▶ **The problem**:
Your output should be exactly the lines from the one containing "You are a computer-use agent." through the final line of the following data, please, with no pictures.

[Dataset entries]
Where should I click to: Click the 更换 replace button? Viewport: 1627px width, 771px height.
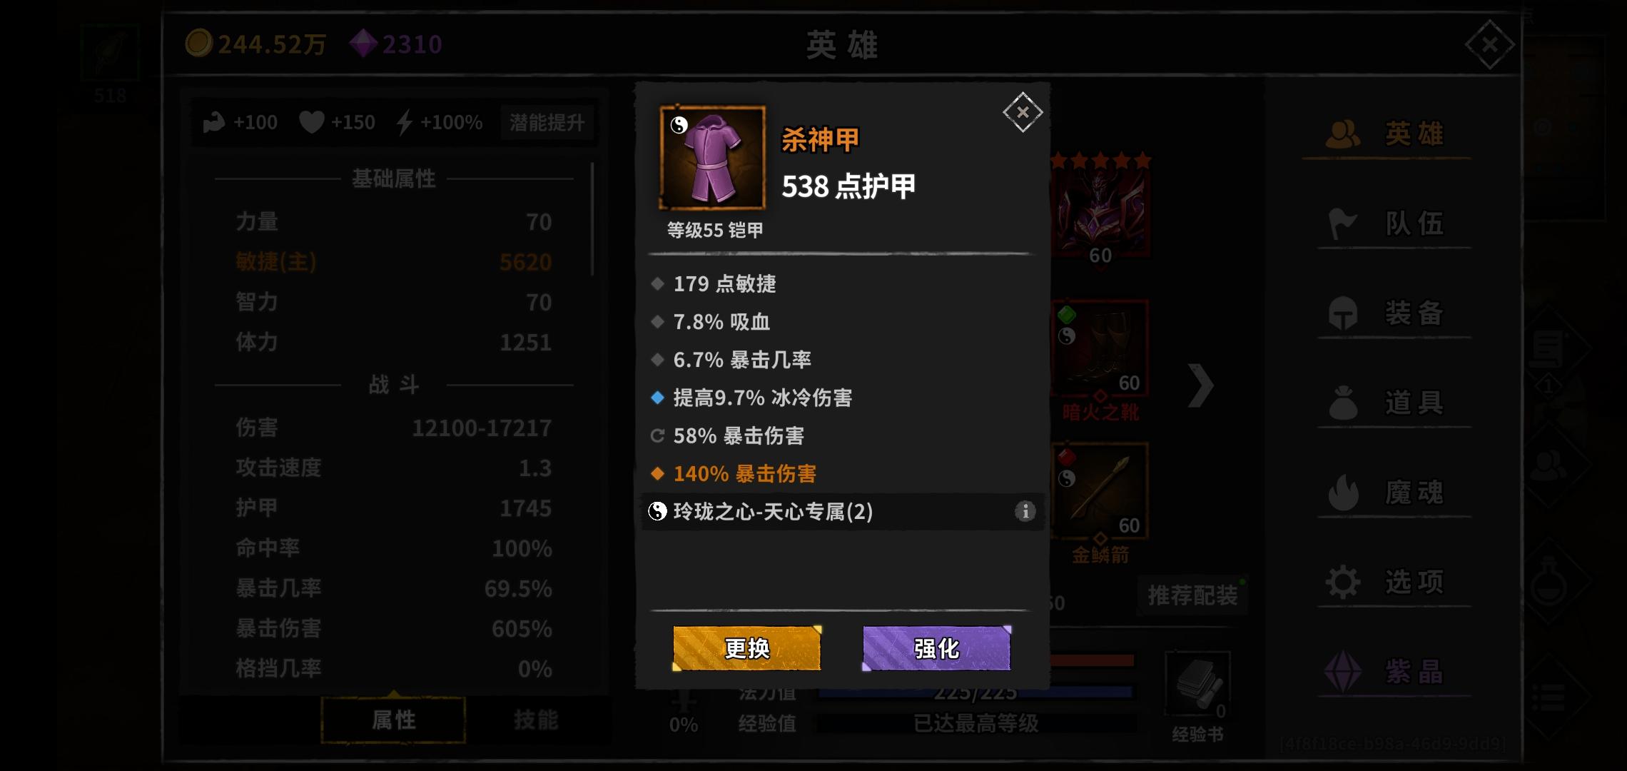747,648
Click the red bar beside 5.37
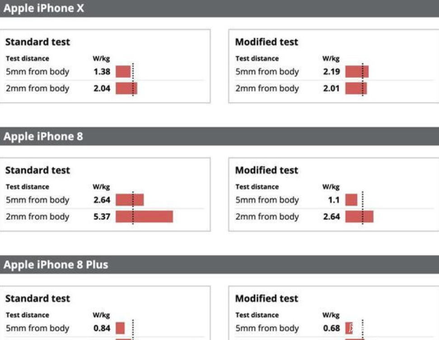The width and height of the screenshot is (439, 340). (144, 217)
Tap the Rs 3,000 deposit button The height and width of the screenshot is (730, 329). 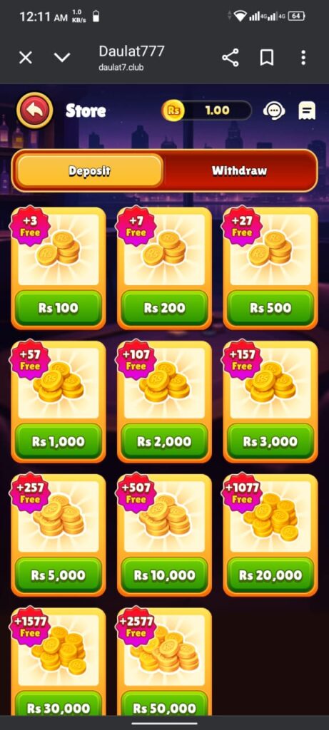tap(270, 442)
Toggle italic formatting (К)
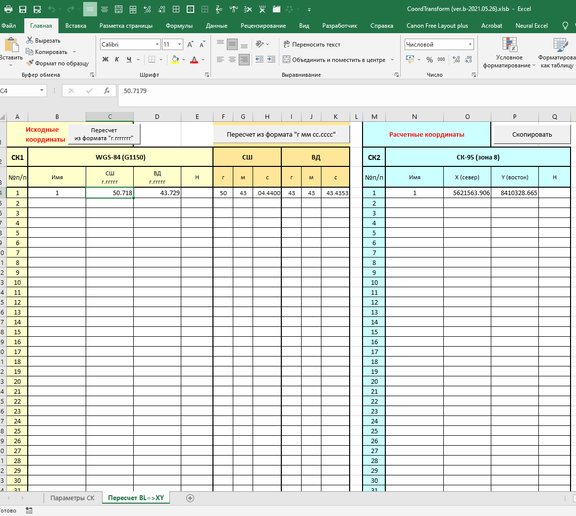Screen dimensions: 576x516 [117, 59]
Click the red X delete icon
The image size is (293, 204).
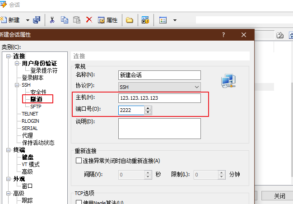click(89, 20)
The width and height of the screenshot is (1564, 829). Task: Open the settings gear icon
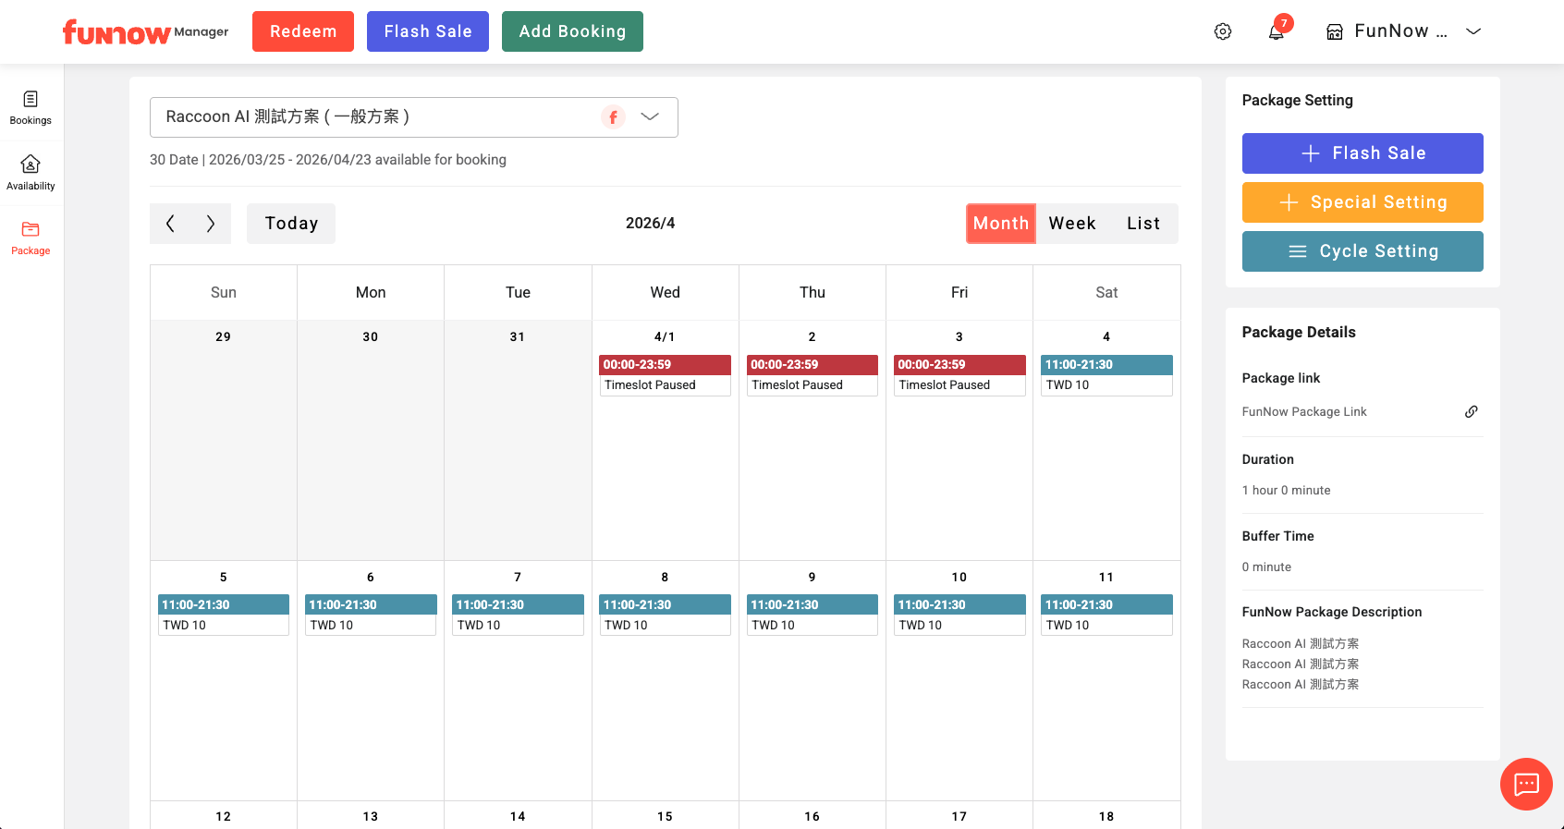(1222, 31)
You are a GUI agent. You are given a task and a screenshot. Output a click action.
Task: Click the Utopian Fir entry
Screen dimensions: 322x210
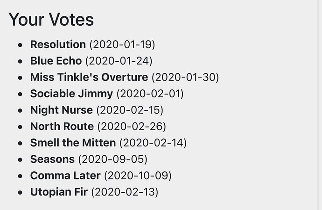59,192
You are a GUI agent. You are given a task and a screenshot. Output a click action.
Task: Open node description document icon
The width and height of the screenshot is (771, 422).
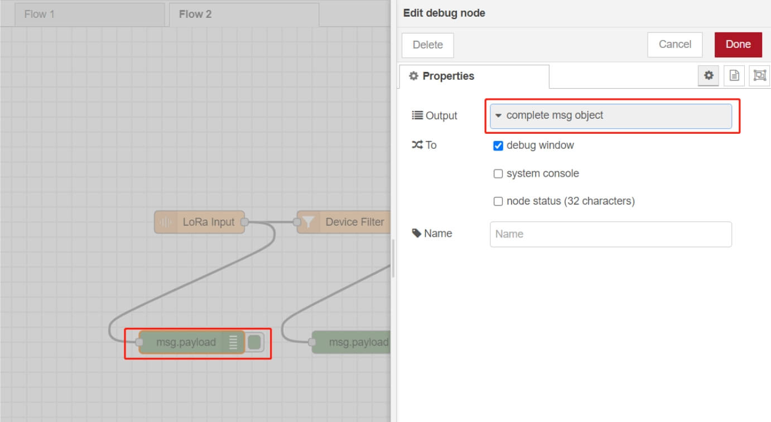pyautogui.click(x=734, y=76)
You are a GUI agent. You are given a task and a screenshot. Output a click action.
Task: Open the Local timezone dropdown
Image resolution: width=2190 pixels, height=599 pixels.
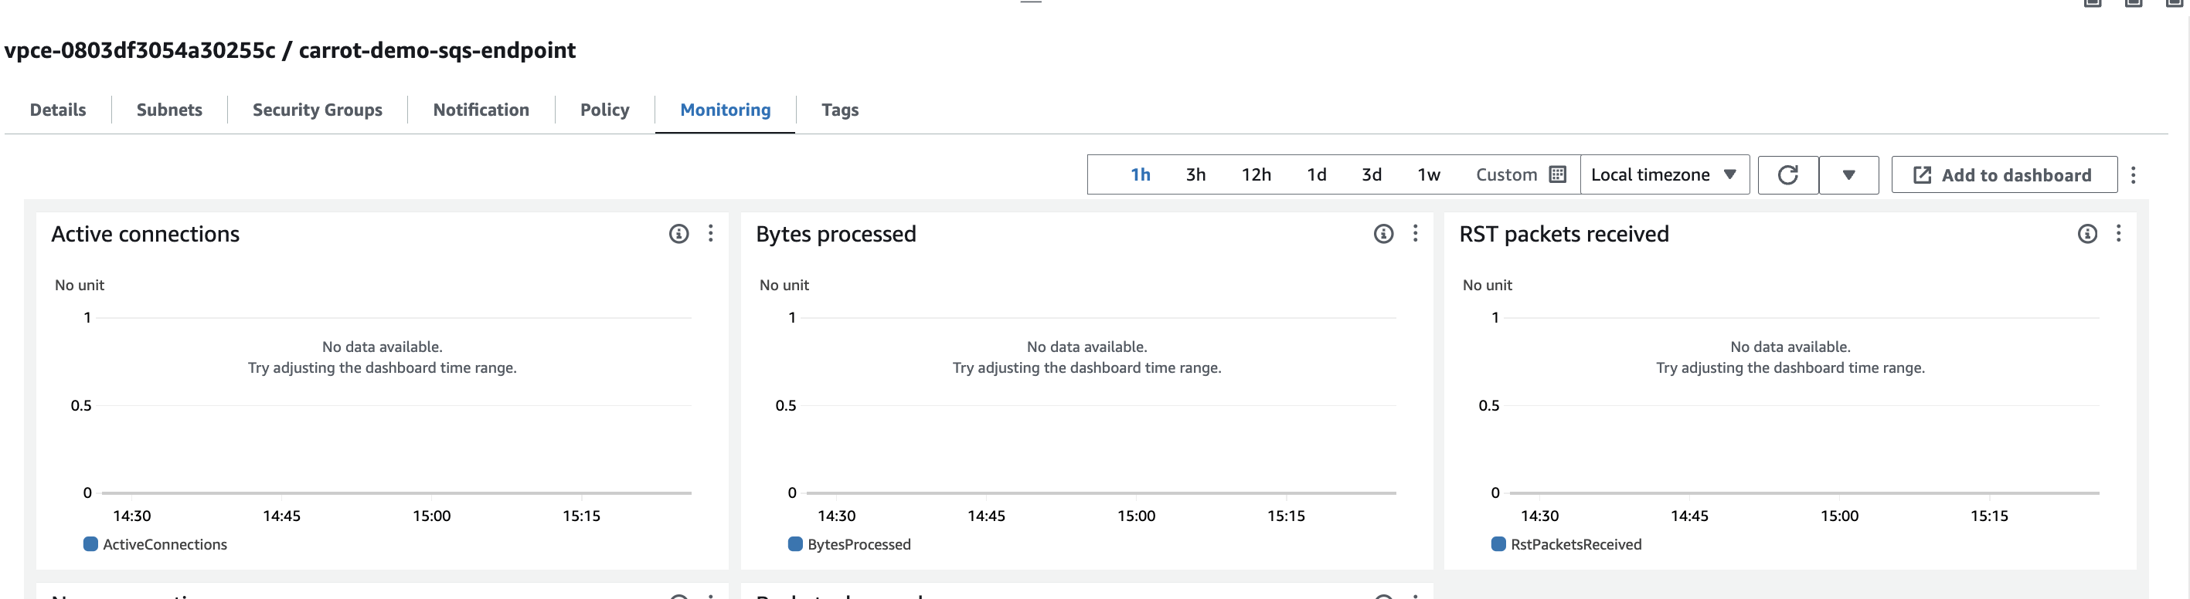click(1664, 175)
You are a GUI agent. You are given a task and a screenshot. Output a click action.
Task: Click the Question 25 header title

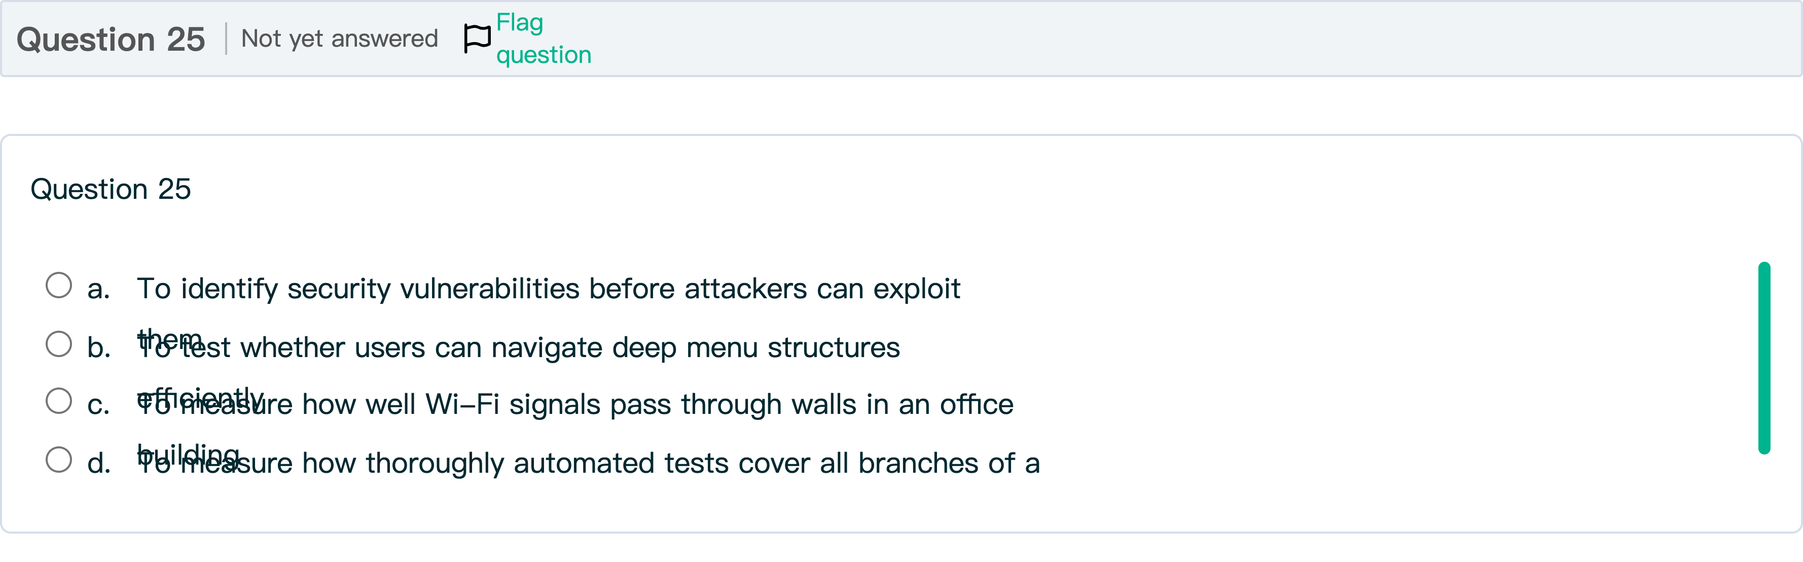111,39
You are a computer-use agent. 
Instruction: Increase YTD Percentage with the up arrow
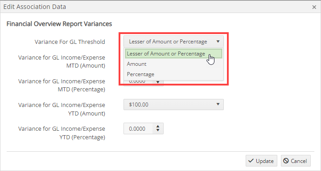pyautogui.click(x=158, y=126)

▶ **Your solution**:
You are a computer-use agent. 
Instruction: Increase YTD Percentage with the up arrow
pyautogui.click(x=158, y=126)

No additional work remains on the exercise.